Site context of 2327 South Homan Avenue, via Google Maps

Rendering of 2327 South Homan Avenue, via Loop Net listing
Angel Sida is named in the permit as the architect of record, and ANM Mechanical Services is the general contractor. Scant architectural details include a two-story rear wood porch and perimeter fencing. Three surface parking spaces will be provided along the alley at the back of the lot. It is not specified if these will be rental apartments or for-sale condominiums.
The subject parcel lies dead-center of the block between West 23rd and West 24th Streets. The previous home on the site was built in 1898. The city ordered its demolition on December 16, 2021, paying Simplee Removal & Trucking of Maywood a reported $30,010 to raze the structure. Google images now show the lot to be vacant.
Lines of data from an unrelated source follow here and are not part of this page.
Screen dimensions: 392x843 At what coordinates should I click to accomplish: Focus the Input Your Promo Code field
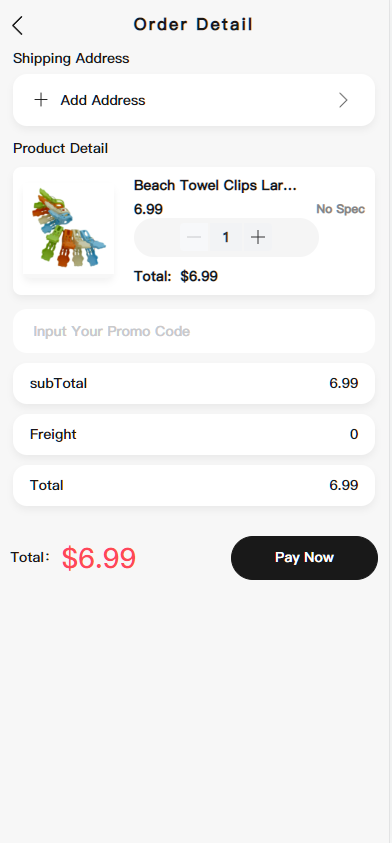[x=194, y=331]
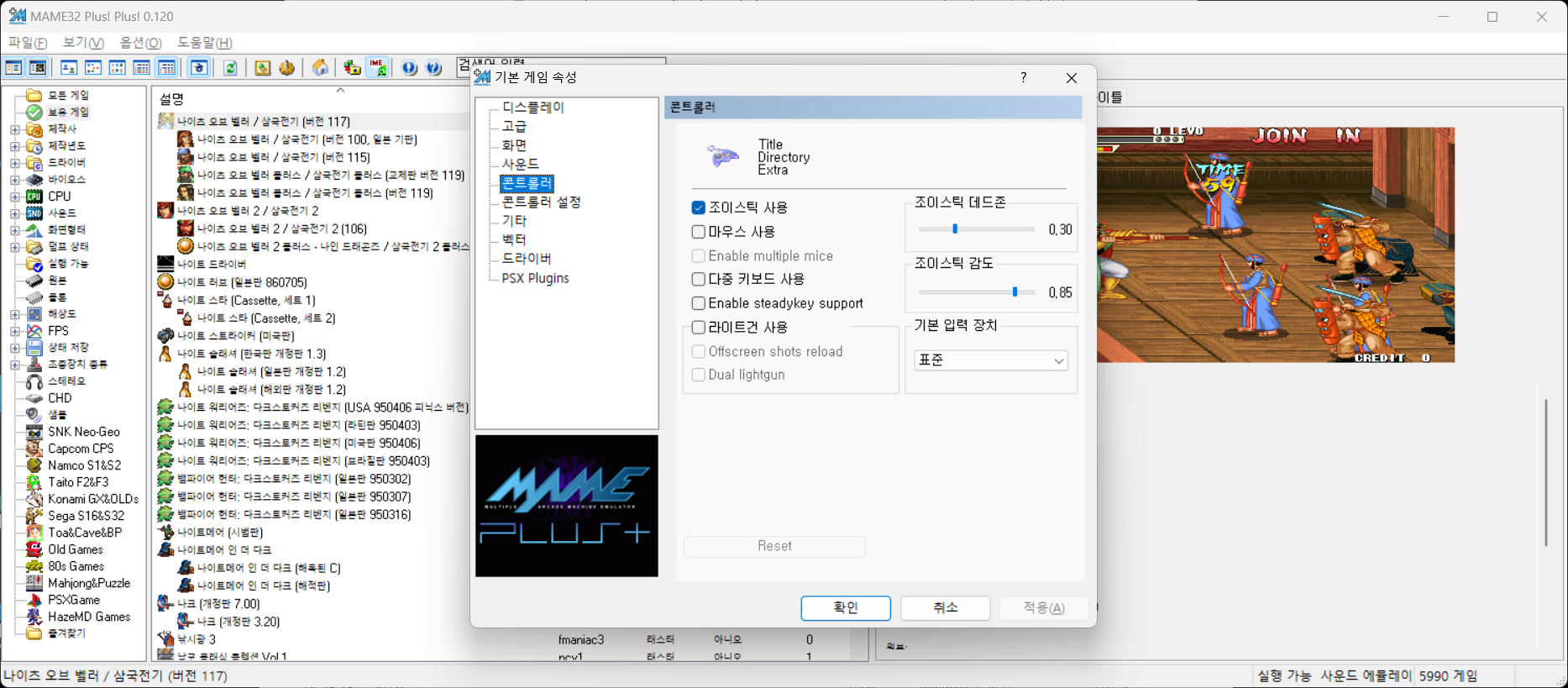Select the CPU folder in sidebar
The width and height of the screenshot is (1568, 688).
coord(59,196)
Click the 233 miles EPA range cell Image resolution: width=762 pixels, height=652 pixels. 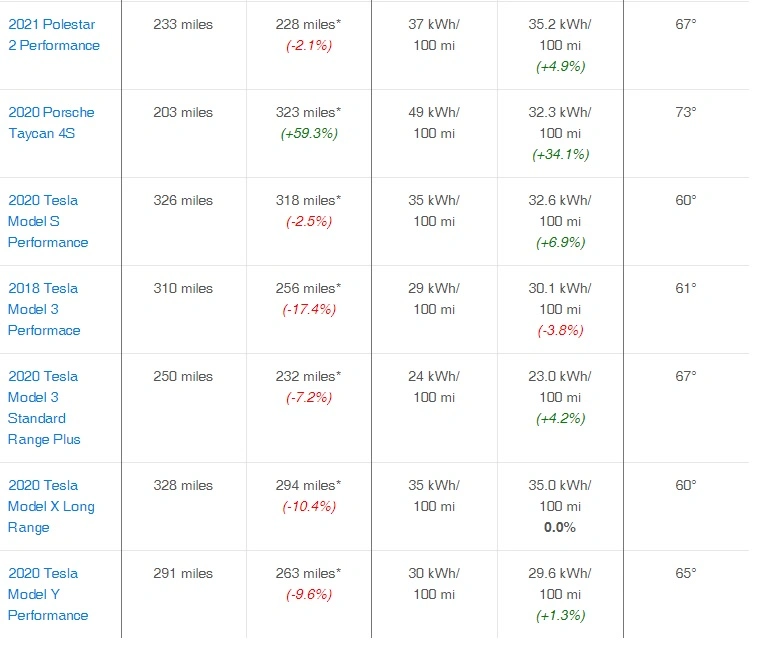pos(183,24)
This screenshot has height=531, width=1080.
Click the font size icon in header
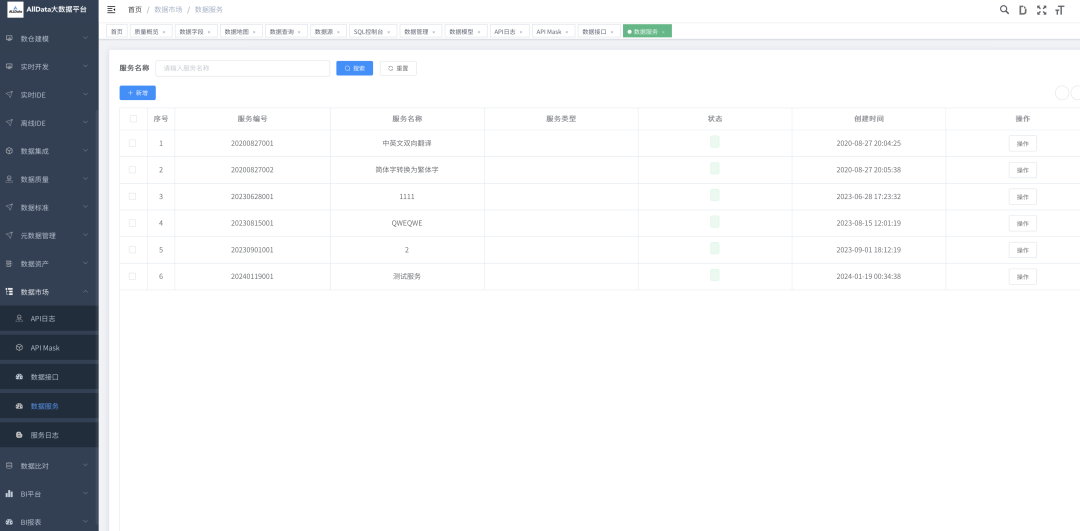(x=1060, y=9)
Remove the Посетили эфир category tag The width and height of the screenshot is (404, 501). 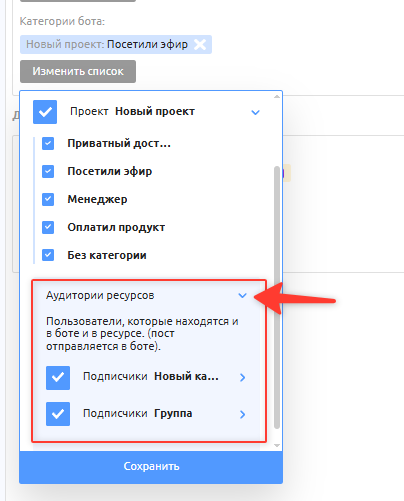[200, 44]
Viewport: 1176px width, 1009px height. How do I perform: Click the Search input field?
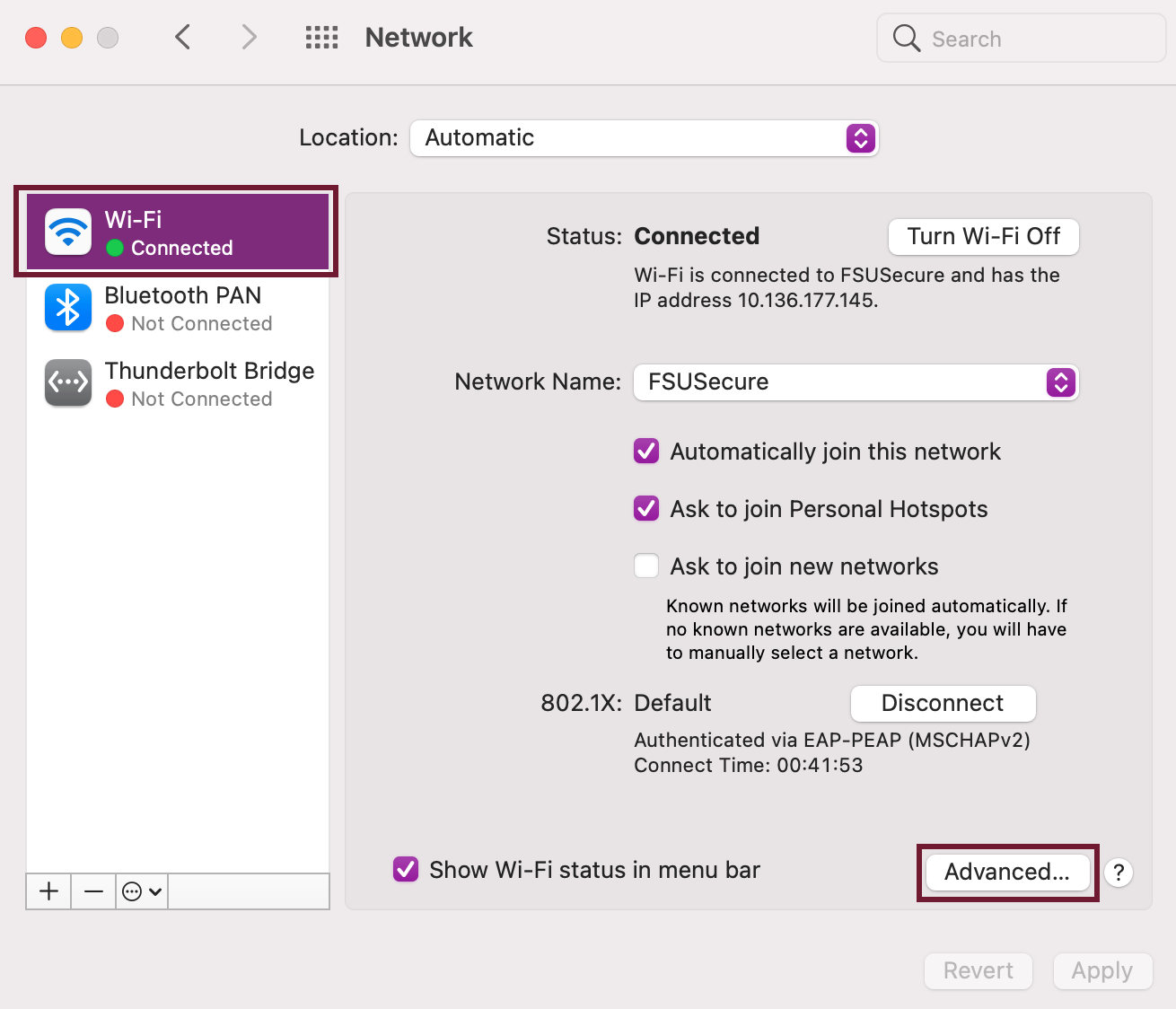pyautogui.click(x=1019, y=38)
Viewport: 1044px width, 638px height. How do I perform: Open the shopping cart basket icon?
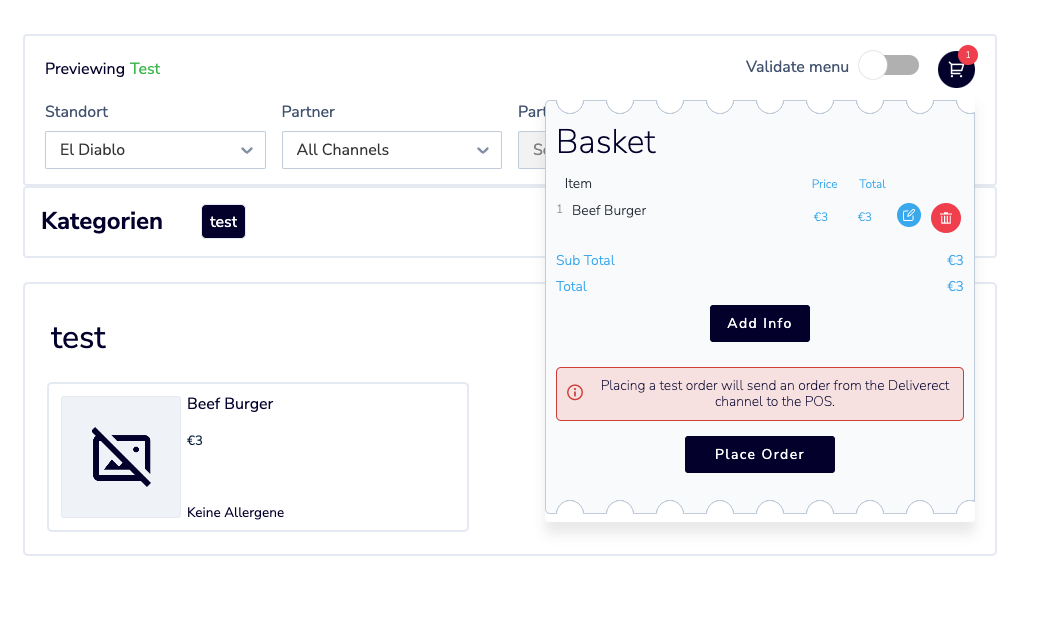[956, 69]
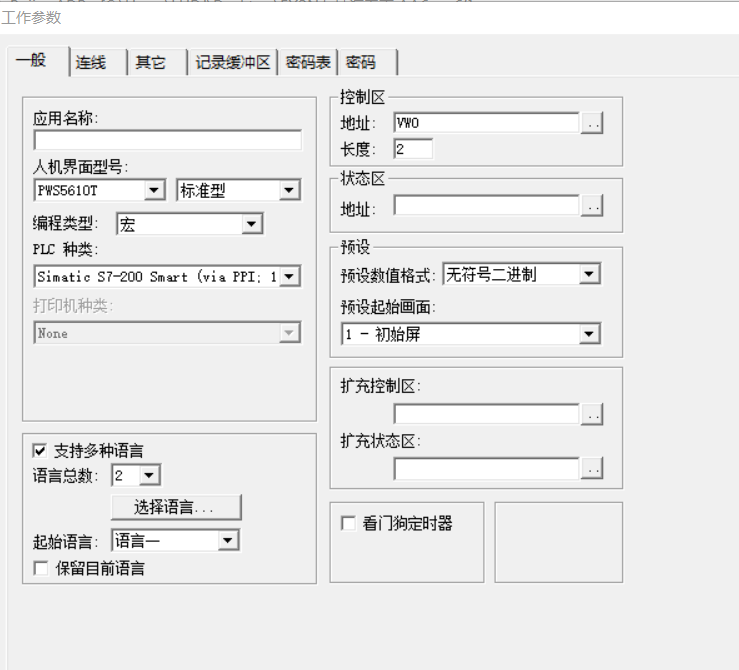Image resolution: width=739 pixels, height=670 pixels.
Task: Enable 看门狗定时器 checkbox
Action: coord(348,523)
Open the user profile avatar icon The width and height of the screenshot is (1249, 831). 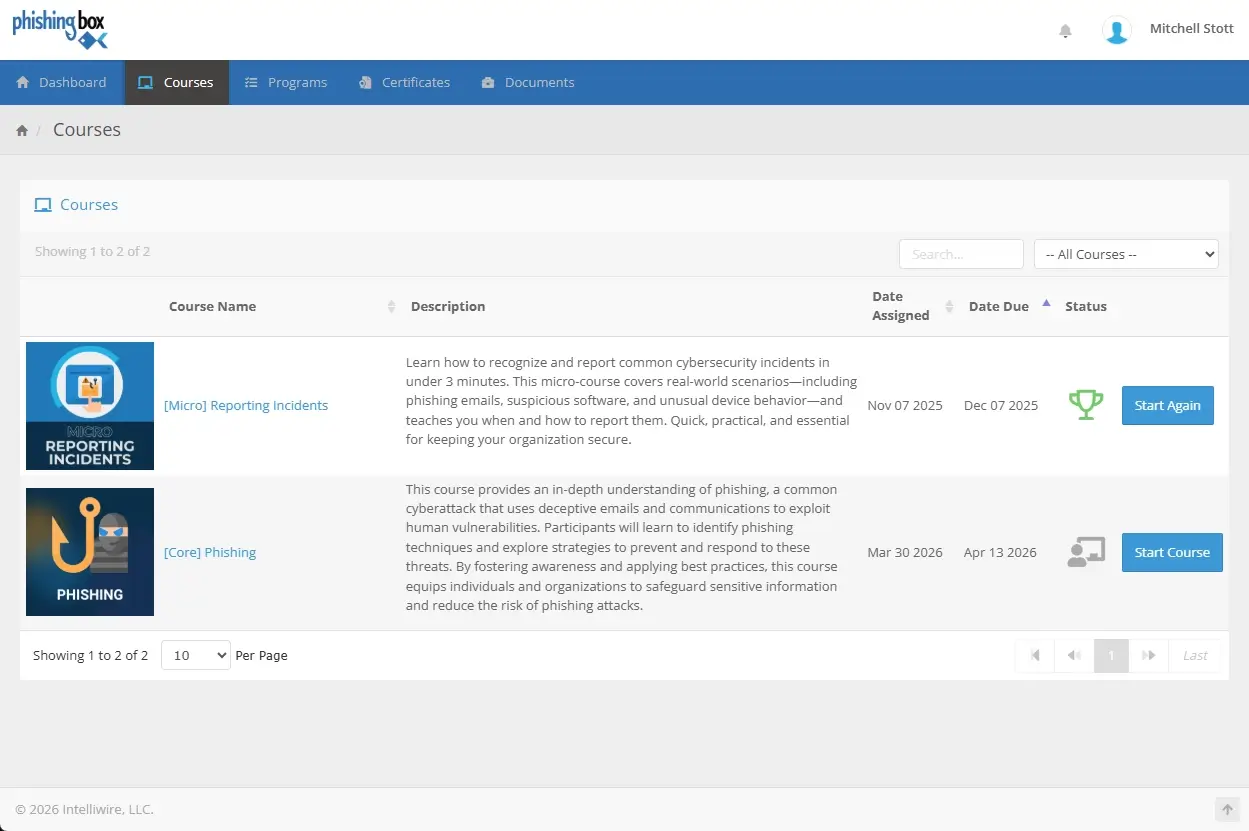1116,30
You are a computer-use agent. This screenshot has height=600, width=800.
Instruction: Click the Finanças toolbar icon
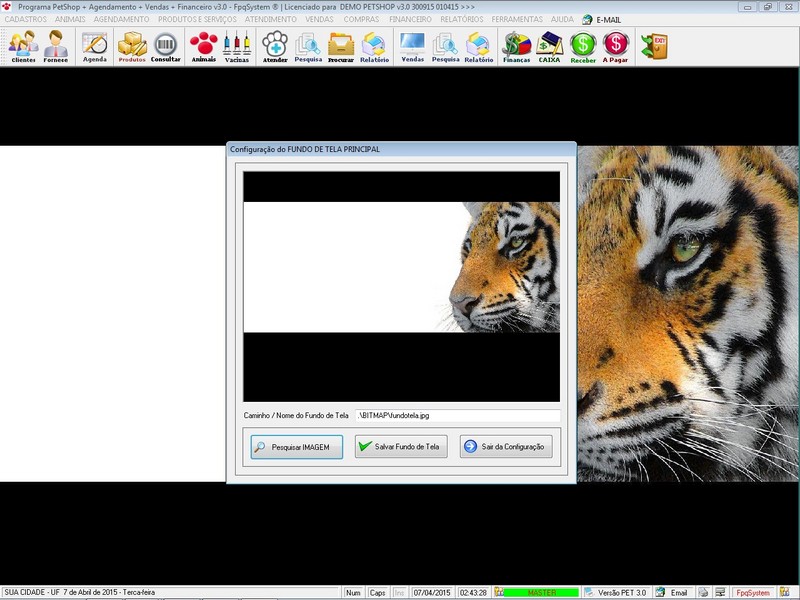pos(517,46)
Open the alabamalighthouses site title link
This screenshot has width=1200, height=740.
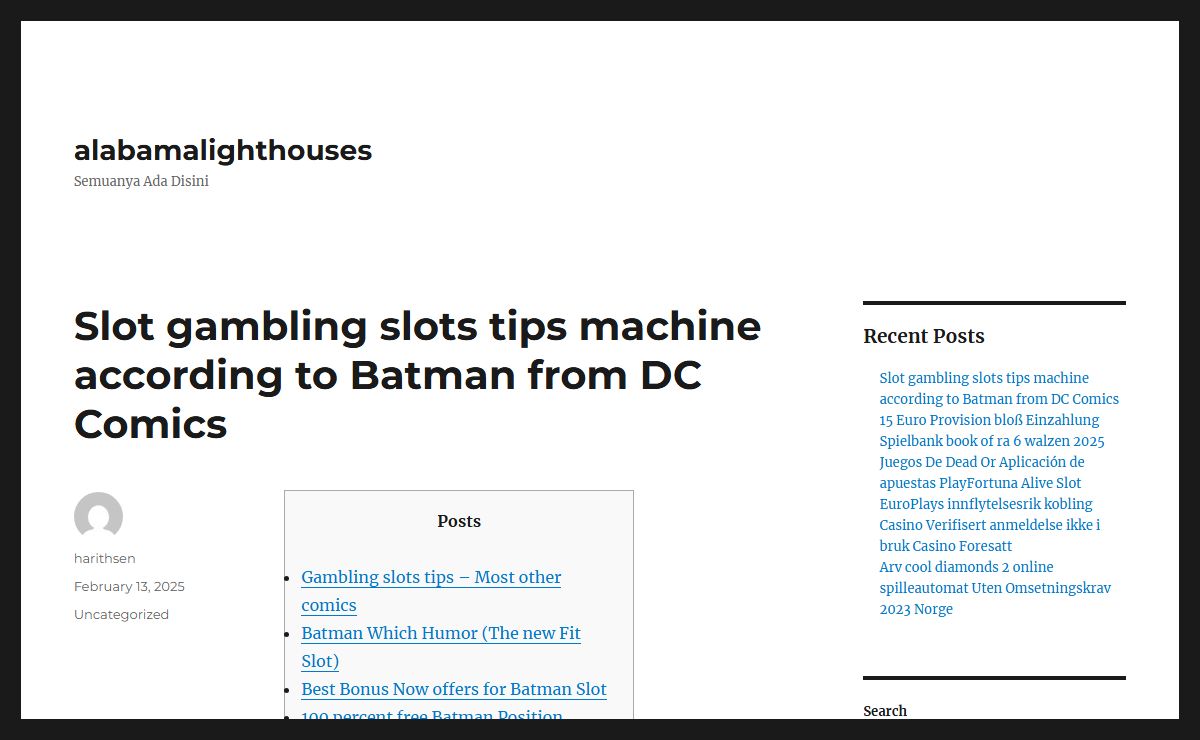coord(223,150)
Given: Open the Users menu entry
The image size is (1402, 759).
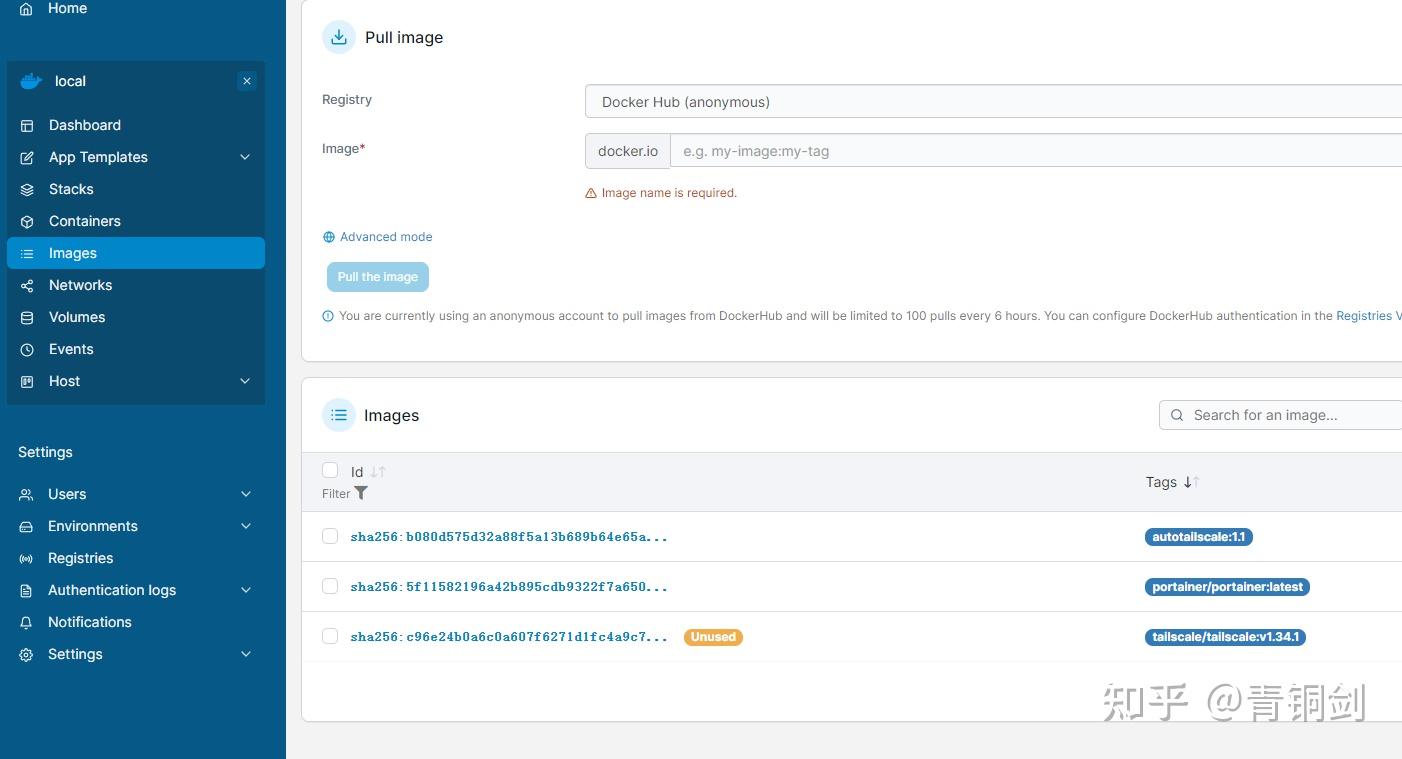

The vacant lot, via Google Street View circa July 2025

Local transit options, via Google Maps
2327 South Homan is about half a mile from both the Central Park Pink Line platform to the northwest and the Kedzie Pink Line to the northeast. For bus service, the east-west Route 21 bus stops less than two blocks north along West Cermak Road, and #60 buses run less than three blocks to the south on West 26th Street. For north-south travel, Route 82 buses stop four blocks west at South Central Park Avenue, and #52 buses stop four blocks to the east along South Kedzie Avenue.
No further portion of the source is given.